Doch alles was Scott noch hörte war ein durch Mark und Bein gehendes, schmatzendes Geräusch und ein kurz vor Schock aussetzender Herzschlag, ein erstickter Aufschrei und dann war die Leitung tot.
„Scott? Was ist los?", kam es besorgt von Kira, die ihren festen Griff von Scotts Hand ein wenig löste.

„Stiles hat anscheinend Lydia gefunden und ich Arsch bin wieder eingeschlafen und jetzt ist er alleine da draußen und ihnen ist was zugestoßen! Zieh dich an, Kira. Wir müssen sie finden!

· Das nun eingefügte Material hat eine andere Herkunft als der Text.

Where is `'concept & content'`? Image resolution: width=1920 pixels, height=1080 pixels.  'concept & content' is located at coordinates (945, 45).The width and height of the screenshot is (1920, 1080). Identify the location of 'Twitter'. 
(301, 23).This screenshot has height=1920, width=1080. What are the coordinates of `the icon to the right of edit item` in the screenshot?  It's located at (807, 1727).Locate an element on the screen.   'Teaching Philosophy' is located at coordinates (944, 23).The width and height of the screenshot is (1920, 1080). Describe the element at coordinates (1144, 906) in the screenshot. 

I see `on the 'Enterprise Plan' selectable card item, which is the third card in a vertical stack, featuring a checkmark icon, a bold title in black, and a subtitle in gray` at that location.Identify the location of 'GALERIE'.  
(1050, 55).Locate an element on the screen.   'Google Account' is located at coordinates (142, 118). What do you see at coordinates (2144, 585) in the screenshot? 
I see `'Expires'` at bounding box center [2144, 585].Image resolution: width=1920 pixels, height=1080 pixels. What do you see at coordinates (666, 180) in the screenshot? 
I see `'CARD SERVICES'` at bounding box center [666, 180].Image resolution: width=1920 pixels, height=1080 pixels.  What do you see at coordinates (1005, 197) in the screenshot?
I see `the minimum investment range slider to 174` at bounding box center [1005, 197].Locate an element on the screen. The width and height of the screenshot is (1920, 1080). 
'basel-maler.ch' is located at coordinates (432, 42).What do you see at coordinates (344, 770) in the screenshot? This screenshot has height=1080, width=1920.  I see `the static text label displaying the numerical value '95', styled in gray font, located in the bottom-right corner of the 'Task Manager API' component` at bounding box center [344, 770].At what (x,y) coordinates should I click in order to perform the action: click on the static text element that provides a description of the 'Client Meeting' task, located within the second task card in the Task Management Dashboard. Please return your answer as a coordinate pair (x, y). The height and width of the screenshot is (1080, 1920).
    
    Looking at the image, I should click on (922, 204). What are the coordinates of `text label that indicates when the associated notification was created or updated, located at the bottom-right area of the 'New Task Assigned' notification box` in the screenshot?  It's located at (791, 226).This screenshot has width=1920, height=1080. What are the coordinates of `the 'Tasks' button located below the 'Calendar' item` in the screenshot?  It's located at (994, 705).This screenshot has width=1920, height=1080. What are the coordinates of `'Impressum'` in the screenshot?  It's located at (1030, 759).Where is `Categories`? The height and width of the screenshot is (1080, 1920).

Denn dieses Geräusch...."
Scott blickte schockiert zu Boden.

„Wie klang es?", wollte Kira wissen.
Er blickte sie mit weit aufgerissenen Augen an.
„Als wäre jemand mit einer Waffe durchbohrt worden."

Binnen Sekunden waren sie fertig angezogen und rannten die Treppe hinunter. Melissa McCall kam verschlafen aus ihrem Zimmer.
„Scott? Wo willst du hin?", fragte sie und rieb sich die verwirrt schauenden Augen.
„Stiles und Lydia. Wir müssen zu ihnen! Ich erkläre es dir später!", leierte er schnell hinunter.

Als die Beiden die Tür öffneten kam gerade Derek vor dieser zum Stehen. Panik stand ihm ins Gesicht geschrieben und er war außer Atem.
„Derek?", fragte Scott.
„Wir müssen Stiles finden.", keuchte er.